Getting the Color Right
Color is where most homemade fake blood falls short. The human eye is remarkably good at detecting “wrong” shades of red, probably because we’ve all seen our own blood enough times to have an intuitive sense of what it should look like. A few adjustments make a noticeable difference:
- Fresh blood: Heavier on red food coloring with just a drop or two of blue. Should look bright but not neon.
- Venous or older blood: More blue and a touch of green to push the color toward a deep, brownish red.
- Dried blood: Cocoa powder mixed into the base adds the brown, oxidized look of blood that’s been exposed to air.

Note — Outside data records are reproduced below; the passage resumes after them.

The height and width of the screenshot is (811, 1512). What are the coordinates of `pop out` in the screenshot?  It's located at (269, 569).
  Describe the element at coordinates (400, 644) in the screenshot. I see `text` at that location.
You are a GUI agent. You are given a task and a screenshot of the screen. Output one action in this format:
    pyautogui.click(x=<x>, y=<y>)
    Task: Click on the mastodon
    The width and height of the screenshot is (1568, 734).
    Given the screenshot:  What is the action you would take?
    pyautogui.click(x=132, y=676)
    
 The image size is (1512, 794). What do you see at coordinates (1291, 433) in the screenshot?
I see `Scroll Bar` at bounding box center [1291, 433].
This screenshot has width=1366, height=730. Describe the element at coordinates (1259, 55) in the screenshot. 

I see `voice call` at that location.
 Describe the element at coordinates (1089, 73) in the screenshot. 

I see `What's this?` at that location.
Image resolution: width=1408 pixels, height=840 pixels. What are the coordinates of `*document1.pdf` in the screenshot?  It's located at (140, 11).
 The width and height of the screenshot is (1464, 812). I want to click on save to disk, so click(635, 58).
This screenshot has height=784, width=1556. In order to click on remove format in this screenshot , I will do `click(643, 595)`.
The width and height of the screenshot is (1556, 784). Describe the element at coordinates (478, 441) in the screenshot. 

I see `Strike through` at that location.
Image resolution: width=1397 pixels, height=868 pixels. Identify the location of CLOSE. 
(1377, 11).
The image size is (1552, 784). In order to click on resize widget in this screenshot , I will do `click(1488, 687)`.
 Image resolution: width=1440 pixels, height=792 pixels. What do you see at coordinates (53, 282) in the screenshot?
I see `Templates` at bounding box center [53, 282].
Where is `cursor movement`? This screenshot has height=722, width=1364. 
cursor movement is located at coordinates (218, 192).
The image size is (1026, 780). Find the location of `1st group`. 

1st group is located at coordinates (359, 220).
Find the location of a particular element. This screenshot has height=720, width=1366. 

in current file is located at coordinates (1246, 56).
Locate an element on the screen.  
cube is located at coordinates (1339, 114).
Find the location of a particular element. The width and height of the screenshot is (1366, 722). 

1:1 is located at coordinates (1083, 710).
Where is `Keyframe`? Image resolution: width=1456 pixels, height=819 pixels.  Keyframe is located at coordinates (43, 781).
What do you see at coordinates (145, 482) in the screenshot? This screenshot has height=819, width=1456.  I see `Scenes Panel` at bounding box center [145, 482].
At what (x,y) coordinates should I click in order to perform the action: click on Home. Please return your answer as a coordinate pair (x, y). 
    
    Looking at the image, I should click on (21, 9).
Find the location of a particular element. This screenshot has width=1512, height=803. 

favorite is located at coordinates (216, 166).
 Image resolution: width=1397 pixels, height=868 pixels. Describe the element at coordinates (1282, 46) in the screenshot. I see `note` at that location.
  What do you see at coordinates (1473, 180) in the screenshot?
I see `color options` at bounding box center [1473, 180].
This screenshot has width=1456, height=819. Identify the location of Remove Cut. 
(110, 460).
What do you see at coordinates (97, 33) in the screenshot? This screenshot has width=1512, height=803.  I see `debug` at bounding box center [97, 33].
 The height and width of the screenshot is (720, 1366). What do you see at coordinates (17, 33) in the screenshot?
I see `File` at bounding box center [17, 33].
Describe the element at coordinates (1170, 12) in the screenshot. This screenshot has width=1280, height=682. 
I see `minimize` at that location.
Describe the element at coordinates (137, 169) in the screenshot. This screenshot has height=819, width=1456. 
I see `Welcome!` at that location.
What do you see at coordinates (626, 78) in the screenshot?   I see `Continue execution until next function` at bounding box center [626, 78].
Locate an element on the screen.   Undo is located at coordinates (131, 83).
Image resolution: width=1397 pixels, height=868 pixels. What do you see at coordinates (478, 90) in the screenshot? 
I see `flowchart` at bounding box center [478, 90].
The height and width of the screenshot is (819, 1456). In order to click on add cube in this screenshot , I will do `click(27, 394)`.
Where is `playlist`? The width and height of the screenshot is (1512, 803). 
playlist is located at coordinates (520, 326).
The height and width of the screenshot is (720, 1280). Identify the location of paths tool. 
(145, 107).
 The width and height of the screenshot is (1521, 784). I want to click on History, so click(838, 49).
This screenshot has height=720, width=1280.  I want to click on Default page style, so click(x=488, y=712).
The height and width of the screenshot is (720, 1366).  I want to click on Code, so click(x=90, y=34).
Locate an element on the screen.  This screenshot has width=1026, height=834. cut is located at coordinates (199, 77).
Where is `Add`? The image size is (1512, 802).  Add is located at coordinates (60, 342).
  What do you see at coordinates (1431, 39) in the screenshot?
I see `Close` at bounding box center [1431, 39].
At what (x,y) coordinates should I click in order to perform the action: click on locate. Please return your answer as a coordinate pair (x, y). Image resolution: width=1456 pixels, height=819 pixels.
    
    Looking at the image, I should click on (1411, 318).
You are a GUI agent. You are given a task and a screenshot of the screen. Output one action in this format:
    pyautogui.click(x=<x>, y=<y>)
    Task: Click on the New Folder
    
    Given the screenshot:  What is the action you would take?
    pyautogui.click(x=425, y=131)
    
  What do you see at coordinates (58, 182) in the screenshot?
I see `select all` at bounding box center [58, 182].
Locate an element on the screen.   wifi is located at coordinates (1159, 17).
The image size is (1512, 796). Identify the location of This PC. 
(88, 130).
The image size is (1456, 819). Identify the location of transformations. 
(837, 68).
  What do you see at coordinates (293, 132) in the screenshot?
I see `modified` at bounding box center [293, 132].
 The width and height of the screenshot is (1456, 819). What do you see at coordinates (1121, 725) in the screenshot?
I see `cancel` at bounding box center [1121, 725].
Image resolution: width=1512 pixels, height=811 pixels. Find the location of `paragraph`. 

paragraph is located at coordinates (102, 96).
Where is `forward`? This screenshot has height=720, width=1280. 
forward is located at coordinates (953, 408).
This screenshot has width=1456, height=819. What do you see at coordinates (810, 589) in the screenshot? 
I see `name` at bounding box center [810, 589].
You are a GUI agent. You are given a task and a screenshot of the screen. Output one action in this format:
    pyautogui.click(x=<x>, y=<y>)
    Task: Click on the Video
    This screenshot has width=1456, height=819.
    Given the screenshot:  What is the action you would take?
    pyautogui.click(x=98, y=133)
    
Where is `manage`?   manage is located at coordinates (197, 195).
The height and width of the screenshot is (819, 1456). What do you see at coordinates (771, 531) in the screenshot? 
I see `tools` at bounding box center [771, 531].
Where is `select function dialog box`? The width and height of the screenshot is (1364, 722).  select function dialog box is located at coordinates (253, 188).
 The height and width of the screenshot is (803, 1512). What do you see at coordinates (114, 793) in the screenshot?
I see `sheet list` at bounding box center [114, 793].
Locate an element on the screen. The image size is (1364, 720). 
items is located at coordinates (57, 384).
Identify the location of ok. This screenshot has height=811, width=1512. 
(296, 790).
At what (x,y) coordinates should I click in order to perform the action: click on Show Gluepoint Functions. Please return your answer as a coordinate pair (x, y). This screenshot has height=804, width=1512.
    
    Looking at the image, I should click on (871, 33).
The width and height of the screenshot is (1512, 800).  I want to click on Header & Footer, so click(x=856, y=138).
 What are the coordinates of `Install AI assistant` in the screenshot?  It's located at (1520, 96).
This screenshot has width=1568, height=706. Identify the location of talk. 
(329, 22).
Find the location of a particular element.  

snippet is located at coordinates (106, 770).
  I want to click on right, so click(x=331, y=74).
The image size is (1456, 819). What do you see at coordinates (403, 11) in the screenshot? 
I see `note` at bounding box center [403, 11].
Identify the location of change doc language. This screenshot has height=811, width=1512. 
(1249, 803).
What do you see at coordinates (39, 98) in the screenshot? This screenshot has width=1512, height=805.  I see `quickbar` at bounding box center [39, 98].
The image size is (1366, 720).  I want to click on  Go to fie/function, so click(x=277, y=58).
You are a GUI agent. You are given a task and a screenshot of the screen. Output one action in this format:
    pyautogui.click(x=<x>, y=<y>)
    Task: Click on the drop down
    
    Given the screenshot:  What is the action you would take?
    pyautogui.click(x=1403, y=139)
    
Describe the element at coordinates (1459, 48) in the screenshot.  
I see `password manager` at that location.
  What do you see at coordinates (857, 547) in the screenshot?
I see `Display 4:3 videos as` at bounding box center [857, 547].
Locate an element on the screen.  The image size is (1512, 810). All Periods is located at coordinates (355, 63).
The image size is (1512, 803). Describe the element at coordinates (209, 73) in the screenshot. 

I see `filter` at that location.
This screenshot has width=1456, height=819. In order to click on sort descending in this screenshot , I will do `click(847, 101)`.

- Volume blood for splatter: Thinner consistency (more water, less cornstarch) so it flows and splatters naturally on impact.
The specific ratio always depends on the brand of food coloring you’re using, since concentrations vary. Start with less coloring than you think you need and build up, checking the color against the inside of your wrist where your skin is thinnest and the contrast is most visible.